摘要:很多厂商都在宣传整合有线和无线局域网安全方案,但是一些网络安全专家,如爱尔兰供电局(The Electricity Supply Board,ESB)的IT安全专家Ruairi Brennan不那么认为。
很多厂商都在宣传整合有线和无线局域网安全方案,但是一些网络安全专家,如爱尔兰供电局(The Electricity Supply Board,ESB)的IT安全专家Ruairi Brennan不那么认为。Brennan说:“隔离有线和无线网络会让安全漏洞仅存在于Wi-Fi网络。”该供电局无线局域网是由60台Aruba网络接入点组成,支持8000到10000个用户,它专门给会议室和其它无法使用有线网络的地方提供无线接入。
在安全方面,ESB使用AirTight的SpectraGuard企业级无线IPS(无线入侵预防产品)和SpectraGuard SAFE终端保护系统,把它们部署在一起后,这些产品可以阻止有线和无线网络的“桥接”。

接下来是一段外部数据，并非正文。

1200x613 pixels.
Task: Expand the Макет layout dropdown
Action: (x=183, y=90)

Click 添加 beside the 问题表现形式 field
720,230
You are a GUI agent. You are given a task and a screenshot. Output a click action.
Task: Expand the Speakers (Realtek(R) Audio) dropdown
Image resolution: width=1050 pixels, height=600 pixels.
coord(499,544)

Brennan说:“如果在局域网上的用户同时接入了外面的无线AP,那将带来很大的安全隐患。你会在一个安全的局域网和无线网络中未知的AP间架起桥梁。”这为受保护的数据提供了非法切入点。
SpectraGuard公司的程序包通过执行认证策略,阻止未经授权的设备接入无线局域网,保障无线局域网的安全。它还可以检测非法AP,防止它们连接局域网,而且它还有集中管理和策略部署功能。SpectraGuard SAFE产品部署在终端,阻止用户在接入有线网络的情况下连入无线局域网,反之亦然。
无线局域网策略集中控制
Atlantic Health医院把由2000台思科AP组成的无线局域网分解成几个独立策略,部署在6家医院。无线局域网为病人提供了免费的公共Wi-Fi,为NICU会议室提供了私人无线接入,为救护车和移动看护者提供了远程接入,为医院医务人员间的移动通信提供了Vocera badges通讯系统,还有遥测报告和其他类型的无线通信。

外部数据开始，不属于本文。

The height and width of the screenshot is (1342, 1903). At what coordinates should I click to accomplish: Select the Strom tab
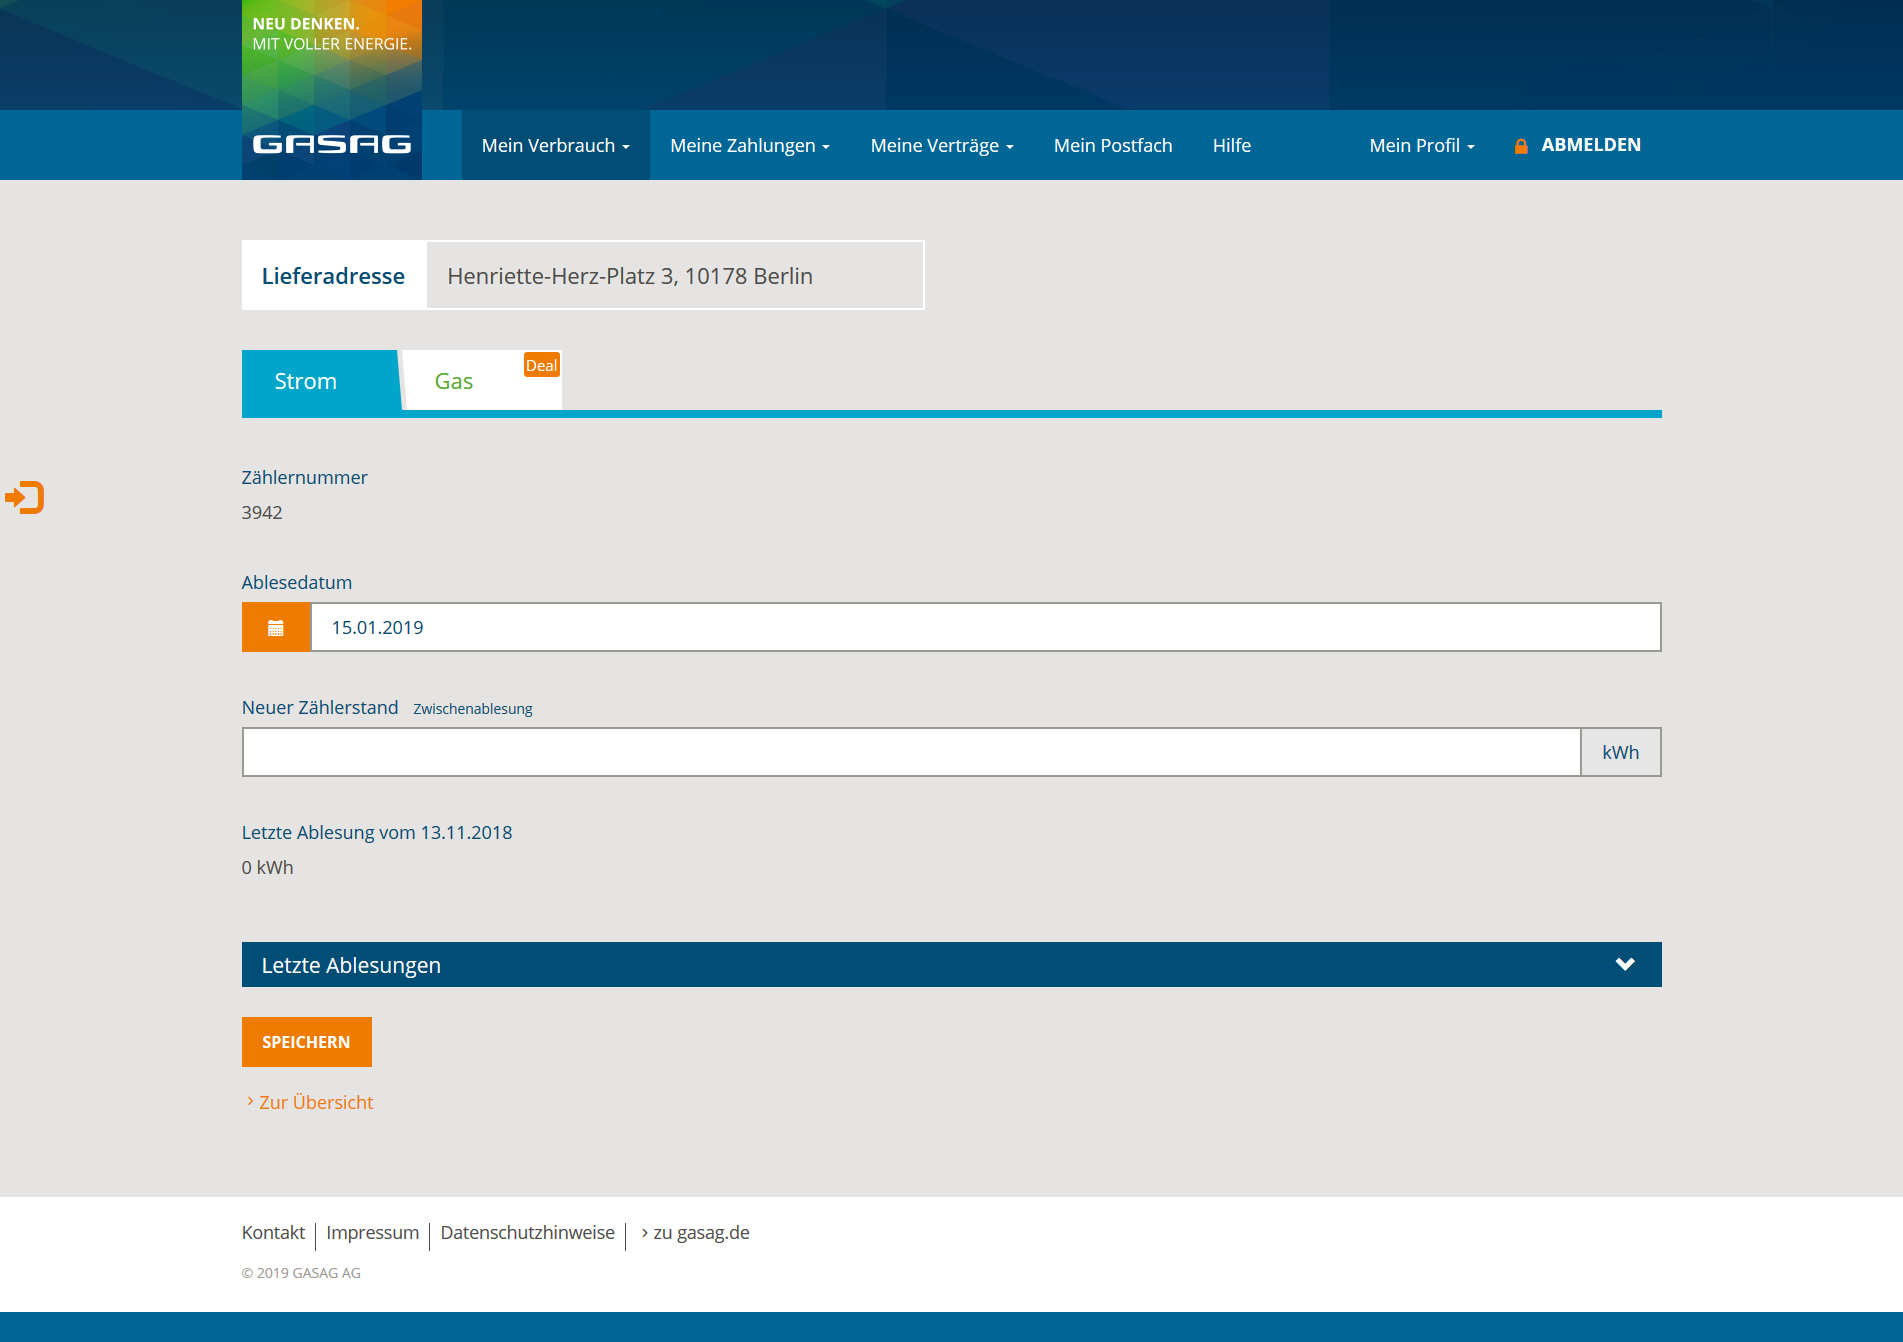pyautogui.click(x=306, y=381)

根据Atlantic Health基础架构支持和服务主管Pat Zinno介绍,Atlantic Health将不会为无线局域网安全使用第三方产品。诸如WPA2加密,认证和非法AP检测的射频监控等安全机制将安装在AP和控制器中,这些都由思科无线定位设备集中管理。它不管接入的是什么设备,都可以按照地理位置部署用户策略和射频容量管理。
思科整合无线网络安全和有线网络入侵检测系统方案,但现在,Atlantic有线和无线安全策略仍然是独立的。Zinno说:“Atlantic Health有线局域网安全没有无线的要求高、也没那么复杂。毕竟,电脑接入网络的端口都是由防火墙保护的。企业还使用了Sourcefire的入侵检测系统产品,监控所有经过网络的流量,”他相信整合迟早会到来。“通过监控有线/无线网络的流量越多,效果越好。”他说。
整合有线和无线局域网安全 从日志和报表开始
负责无线和有线网络安全的网络工程师希望他们的安全事件信息统一而不是他们的安全工具统一。他们想要一个平台可以收集不同的报表,用同一标准展示信息视图,来分析防火墙和服务器上的日志。
Gartner咨询公司著名分析师John Pescatore说:“一套安全事件管理产品可以关联这些事件,帮助企业看清安全隐患,而不是制造混乱。当然是无线局域网安全产品整合到有线安全产品中。”
Zinno说:“因为基本需求的差别,要进一步集成安全策略到极其复杂的网络上是非常困难的。按照用户访问的程序,企业将在有线和无线网络上设置相同的基本策略。然而,企业还应该在有线和无线上分别部署各自的高级安全策略。无线网络经理关注射频接口,它的测试和排除故障技术应该与有线局域网完全不一样。”